Bayesian Text Classification and Summarization via A Class-Specified Topic Model

Authors: Feifei Wang, Junni L. Zhang, Yichao Li, Ke Deng, Jun S. Liu

JMLR 2021 | Venue PDF | Archive PDF | Plain Text | LLM Run Details

Reproducibility Variable Result LLM Response
Research Type Experimental We analyze in detail the 20 Newsgroups dataset, a benchmark dataset for text classification, and demonstrate that CSTM has better performance than a two-stage approach based on latent Dirichlet allocation (LDA), several existing supervised extensions of LDA, and an L1 penalized logistic regression. The favorable performance of CSTM is also demonstrated through Monte Carlo simulations and an analysis of the Reuters dataset.
Researcher Affiliation Academia Feifei Wang EMAIL Center for Applied Statistics School of Statistics Renmin University of China Haidian District, Beijing 100872, China Junni L. Zhang EMAIL National School of Development, Center for Statistical Science and Center for Data Science Peking University Haidian District, Beijing 100871, China Yichao Li EMAIL Center for Statistical Science Tsinghua University Haidian District, Beijing 100084, China Ke Deng EMAIL Center for Statistical Science Tsinghua University Haidian District, Beijing 100084, China Jun S. Liu EMAIL Department of Statistics Harvard University Cambridge, MA 02138, USA
Pseudocode No The paper describes the generative processes for LDA and CSTM using figures and prose, and details the Gibbs Sampling algorithm in Appendix C through textual description and mathematical formulas rather than structured pseudocode blocks.

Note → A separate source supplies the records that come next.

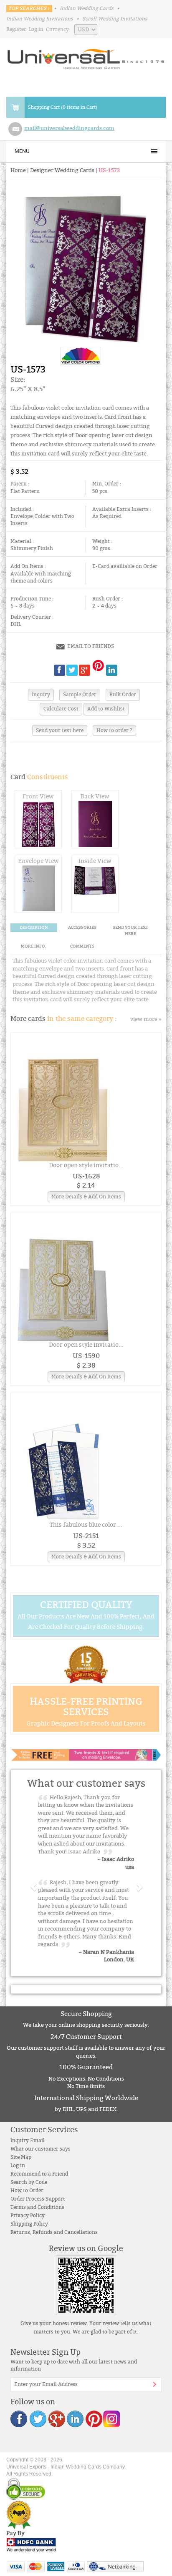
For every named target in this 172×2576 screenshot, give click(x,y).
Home (18, 170)
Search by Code (28, 2182)
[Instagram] (111, 2418)
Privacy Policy (27, 2215)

Open Source Code No The paper discusses the use of third-party open-source tools like "Gibbs LDA++ algorithm implemented in C/C++" and "open-source codes on Git Hub" for other models, but does not provide an explicit statement or link for the authors' own CSTM implementation.

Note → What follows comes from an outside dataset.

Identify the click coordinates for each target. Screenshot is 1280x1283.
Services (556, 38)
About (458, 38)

Open Datasets Yes The 20 Newsgroups dataset1 is a benchmark dataset for text classification... This dataset is downloadable from http://qwone.com/~jason/20Newsgroups/. Reuters-215783 is another benchmark dataset for text classification... http://kdd.ics.uci.edu/databases/reuters21578/reuters21578.html
Dataset Splits Yes The 20 Newsgroups dataset... has also been partitioned into a training set with 60% of the documents and a test set with 40% of the documents. Reuters-215783... The Mod Apte split uses 9,603 articles before April 7, 1987 as the training set, and uses 3,299 articles after this date as the test set.
Hardware Specification Yes On a Dell XPS laptop with 2.8GHz CPU and 8Gb RAM, the training time is 625 minutes, and the prediction time is 35 minutes.
Software Dependencies No The paper mentions using "the NLTK library in Python", "the Gibbs LDA++ algorithm implemented in C/C++ (Phan and Nguyen, 2007)", "the improved GLMNET algorithm (Yuan et al., 2012)" and "the scikit-learn package in Python". While the software names and sometimes publication years are mentioned, specific version numbers for these libraries (e.g., NLTK 3.x, scikit-learn 0.xx) are not provided.
Experiment Setup Yes For the hyperparameters, we set α = 0.5, and βv = 0.1 for v = 1, , V , which are commonly used in LDA applications... We also set γ = 1... The tuning parameter for the Metropolis-Hastings step... is set at ξ = 0.1... Each chain is first run for B = 200 burn-in iterations... A set of G = 15 samples of Φ is then obtained by taking every 20th draw from the next 300 draws... The chain is then run for another 5000 iterations, with the first 1000 iterations discarded as burn-in iterations and the last 4000 iterations used for model inference. We set R1 = 5 and R2 = 5.